How do you define each loudness, pitch, and timbre? Name one potential perceptual effect each of the above can create in a film.

Expert Answers info

Benjamin Mangelsdorf eNotes educator | Certified Educator

calendarEducator since 2019

write39 answers

starTop subjects are Literature, Social Sciences, and History

Loudness, pitch and timbre are words that are always confused, so this is a good question. Let's just get the definitions for the three straight.

Loudness is, very simply, how loud something is. When you turn up the volume on your stereo or click the volume on your TV, that's altering the loudness of the sounds you're hearing. When it comes to music, the term dynamics refers to loudness; dynamic shifts are when the loudness changes.

Pitch, on the other hand, is a little more complicated. The easiest way to think of it is with a piano: every key you press alters the pitch. If I press the C key on the piano, then the D key, I have changed the pitch of the note I played. All sounds have pitches, whether they're musical or not. This is changed by the frequency of the sound wave. Ultimately, pitch is not quite as simple as A-B-C-D-E-F et cetera, but that's a good way to understand it. Pitch is just the note of the sound, basically.

Timbre is the least concrete of these three, in my opinion. It is how a sound sounds. I can play a C on a piano or on a guitar, and the difference in how these two notes of the same PITCH sound is their TIMBRE. It completely changes how a note or a sound feels.

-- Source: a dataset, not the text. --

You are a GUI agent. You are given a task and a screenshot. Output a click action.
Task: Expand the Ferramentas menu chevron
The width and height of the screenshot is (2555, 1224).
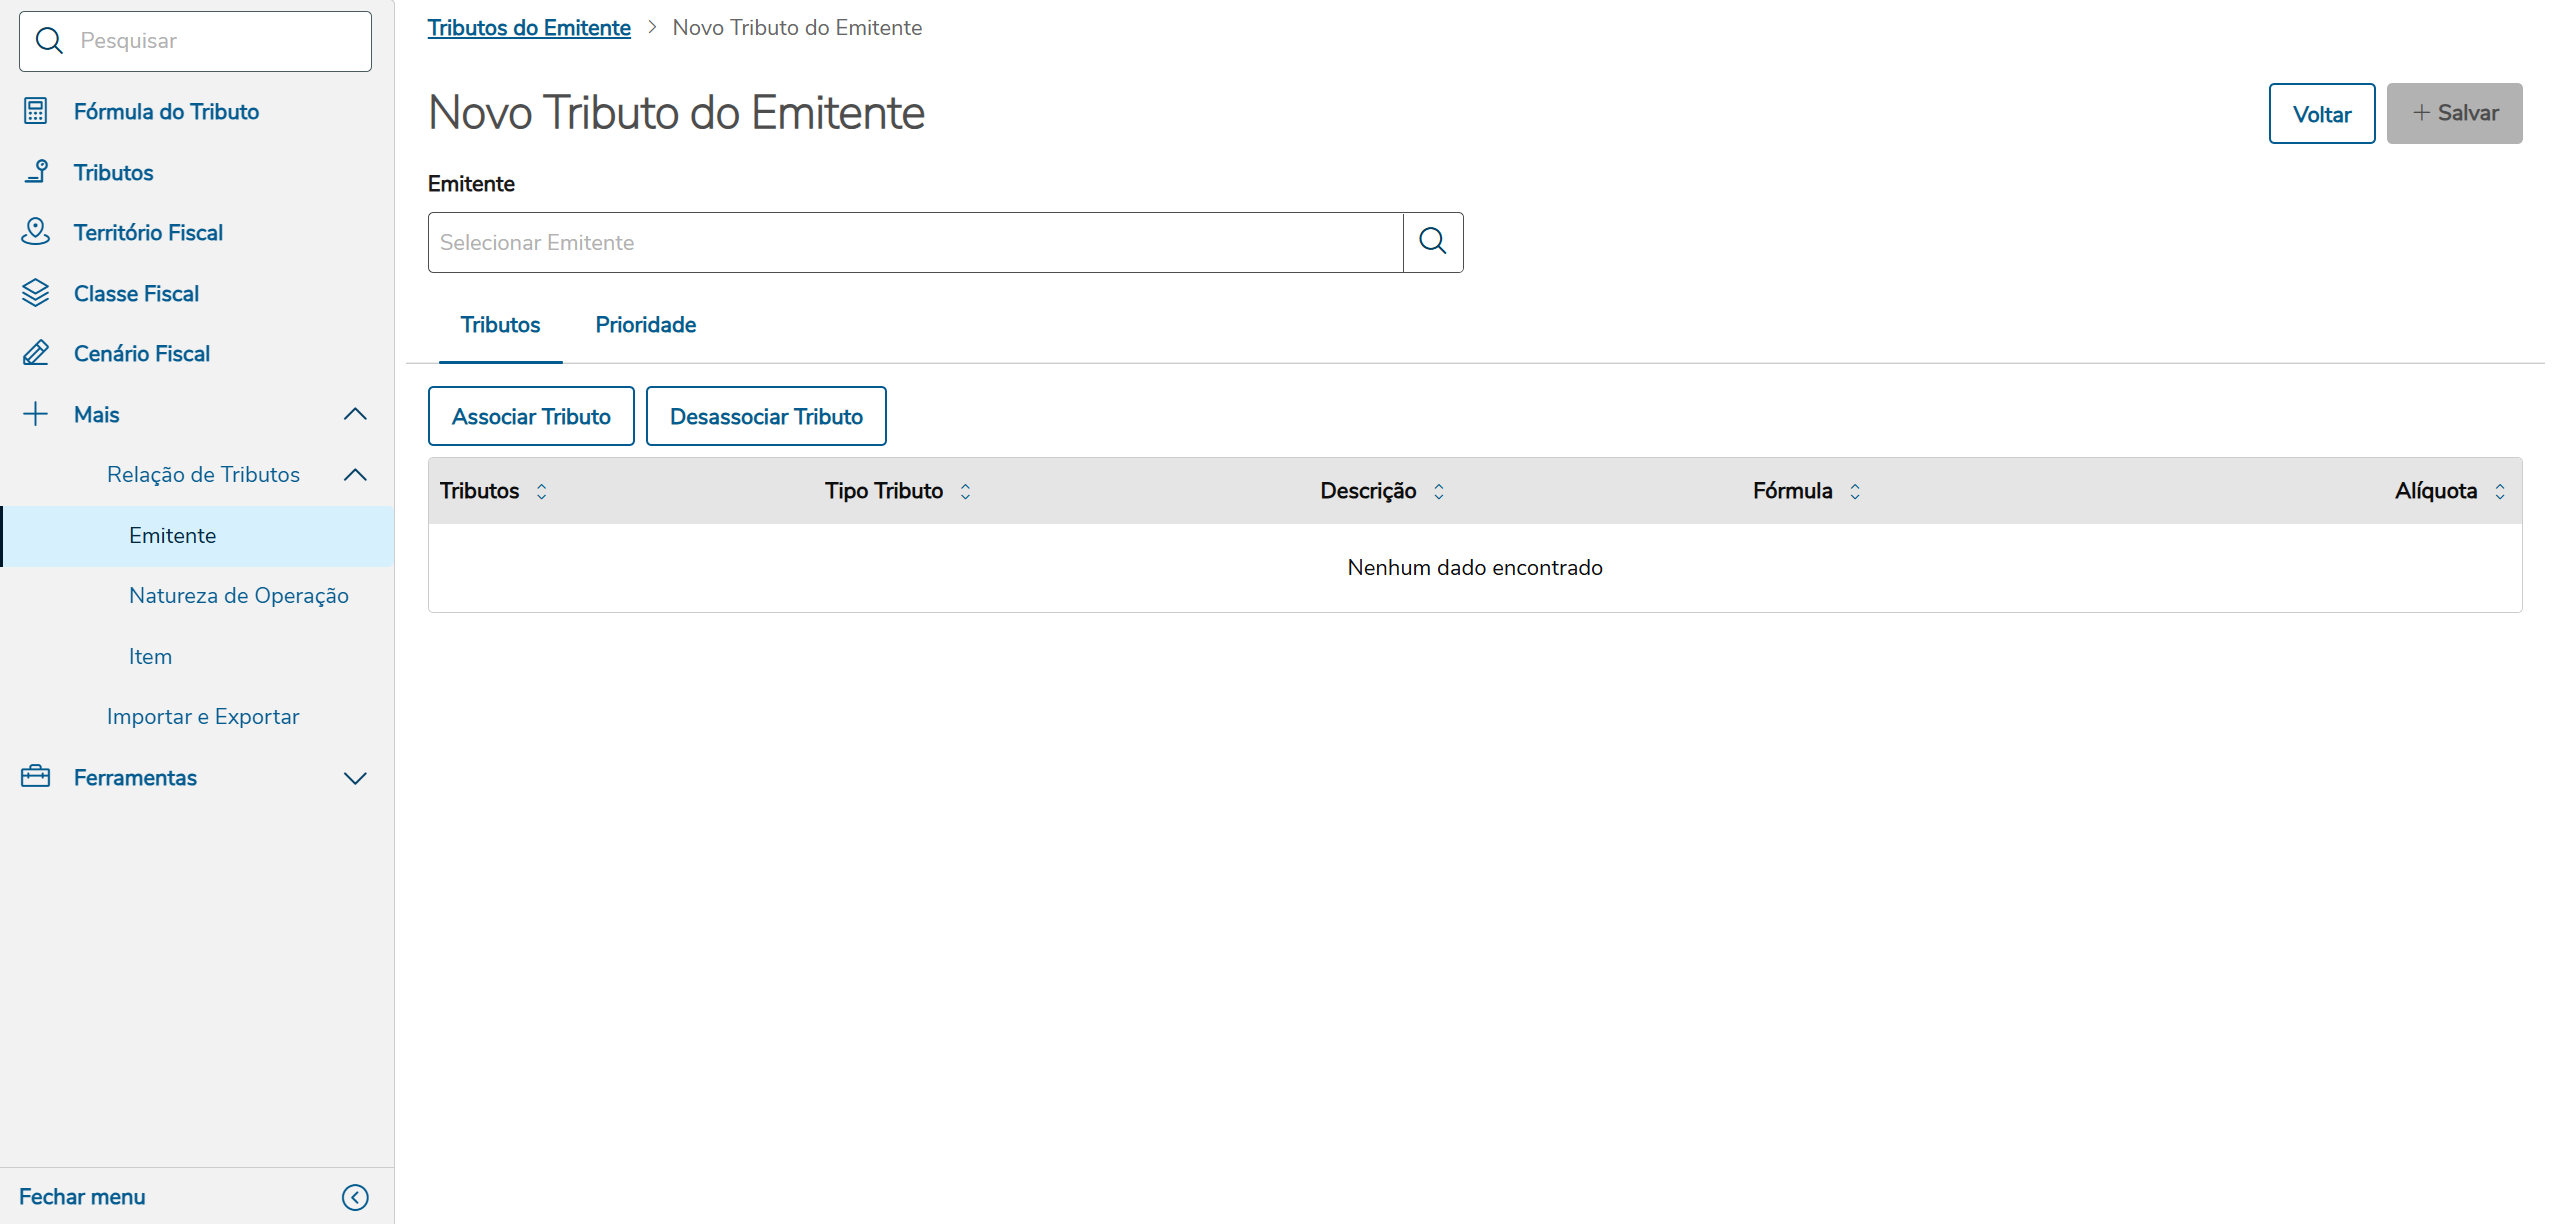pos(355,778)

For loudness, one obvious perceptual effect that could be in a film is the emotion of a scene. If a character is talking, then transitions to yelling, their loudness has changed, and we will know that there is a change going on in how they are feeling.

For pitch, think about horror movies. If there is a pleasant major chord being played in the background, things won't be all that creepy. If the music in the back instead uses a minor chord, our minds will be ticked off to something being off or wrong, which makes it creepy. This would be a change in pitch.

For timbre, let's think about a character walking down a hall. If their steps sound empty and hollow and don't echo much, we will understand the hall is smaller. It it echoes a lot, this will show that the hall is bigger and perhaps suggest a feeling of loneliness or emptiness. This is a difference in how the sound sounds and feels, which would be timbre.